CareSource has an exception process that allows the member or the member’s representative to make a request for an exception. Reasons for exceptions may include intolerance or allergies to drugs or inadequate or inappropriate response to drugs listed on the formulary. The member or member’s representative can call Member Services to make the request, or complete the online Member Exception Request for Non-Formulary Medication.

Typically, our PDL includes more than one drug for treating a particular condition. These different possibilities are called alternative drugs. If an alternative drug would be just as effective as the drug you are requesting and would not cause more side effects or other health problems, we generally will not approve a request for an exception.

You must give us a written statement that explains the medical reasons for requesting an exception. For a faster decision, include this medical information when you ask for the exception.

Quantity Limits

Some drugs have limits on how much can be given to a member at one time. Quantity limits are based on the approved recommended dose frequencies. Patient safety is also considered.

Step Therapy

Members may need to try one drug before taking another. This is called step therapy. A member must try a medicine on the formulary before a non-formulary drug would be approved by  CareSource. Certain drugs will be covered only if step therapy criteria is used. 

Therapeutic Interchange

A member might have a drug allergy or intolerance, or a certain drug might not be effective. If a non-formulary agent is requested, the provider will need to submit a prior authorization request. This is called therapeutic interchange.

Home Infusion Therapy

For most traditional home infusion therapy services, CareSource does not require participating preferred providers to submit prior authorization requests. If you are not a participating preferred provider, you must submit a prior authorization request before rendering home infusion therapy services. Prior authorization is required if a specialty drug is administered by a home infusion facility. Check the Authorization Requirements for Medications on the Medical Benefit to determine if a prior authorization is required.
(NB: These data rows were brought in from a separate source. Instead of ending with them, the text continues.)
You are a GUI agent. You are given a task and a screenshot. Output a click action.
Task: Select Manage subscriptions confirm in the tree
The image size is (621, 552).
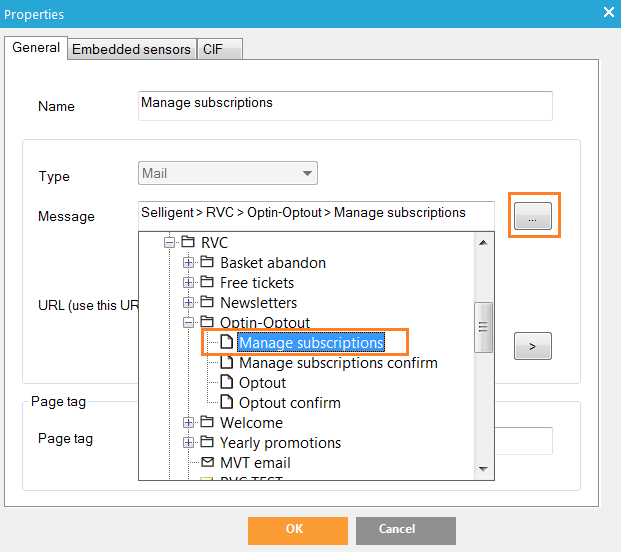click(338, 363)
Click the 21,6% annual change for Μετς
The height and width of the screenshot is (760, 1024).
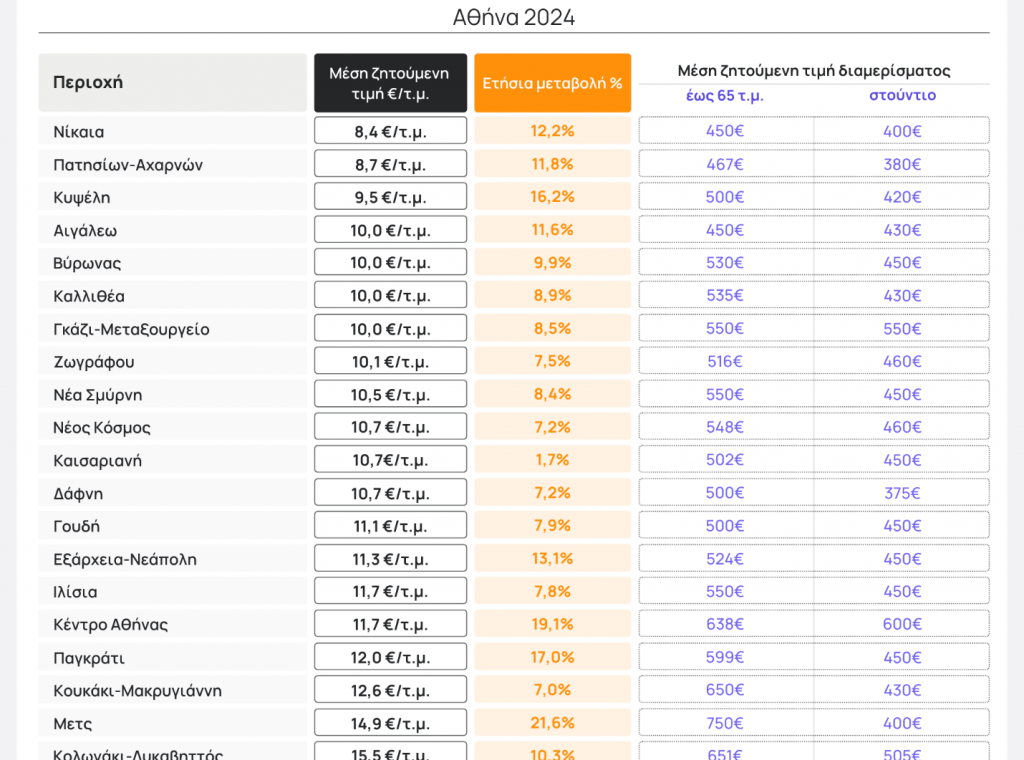coord(552,723)
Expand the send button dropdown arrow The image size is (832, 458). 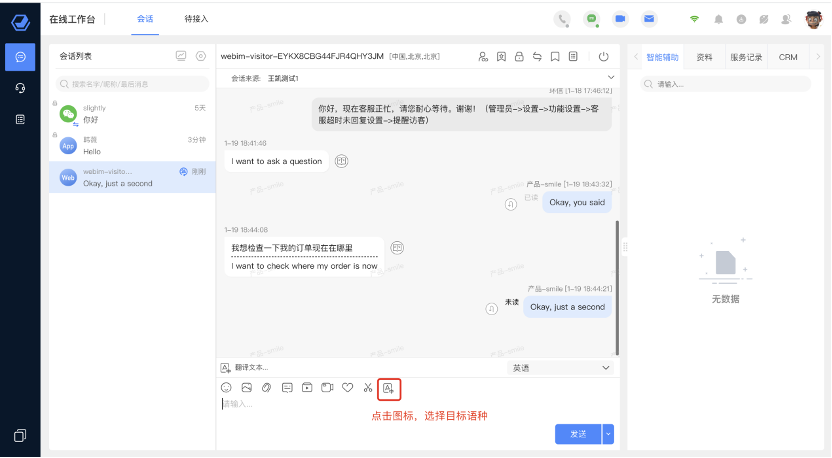point(608,433)
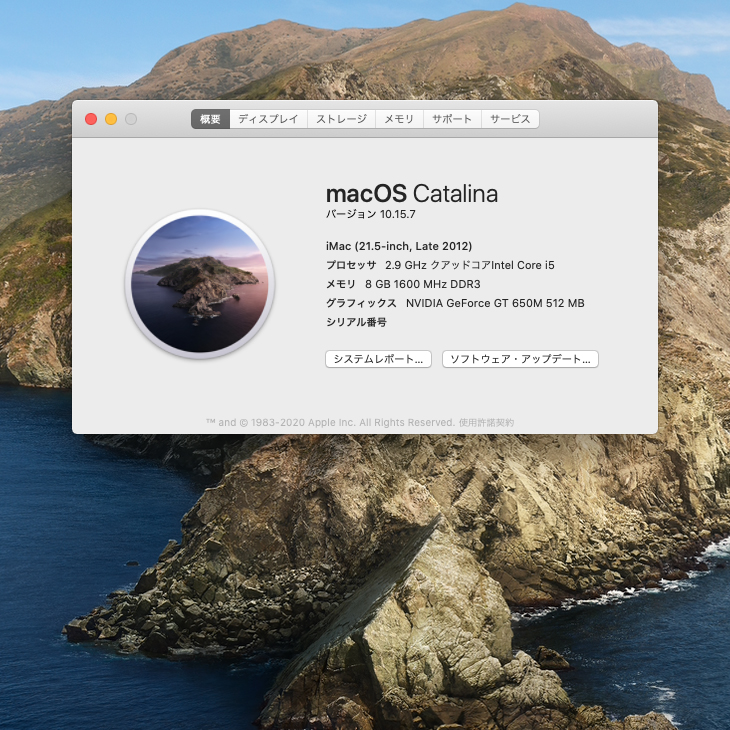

Maximum Allowable Cost (MAC)

CareSource is dedicated to providing the most current MAC pricing for drug reimbursement.

MAC pricing can be accessed through the secure CVS/Caremark provider portal

MAC Appeals can be completed through the portal and by following the CVS Caremark Appeals Process instructions.

Pharmaceutical Management Procedures

To learn more about how to use our pharmaceutical management procedures, look in the PDL. CareSource provides pharmaceutical management procedures annually and after updates. Changes are made in writing by mail, fax or email or via the web. If you have any questions regarding our pharmaceutical management procedures, please call Clinical Pharmacy Services at 1-877-362-5670.

Georgia Lock-In Program (GA LIP)

GA LIP is a health and safety program which protects members whose use of services exceeds medical necessity. Use of controlled substances is monitored, and members are assigned designated providers. GA LIP enrollees must get their medicines filled at one pharmacy and use their primary care provider for medical care.

Drug Safety Recalls

To find out if a drug you’ve prescribed to a patient is being recalled, please check the listings on the FDA website.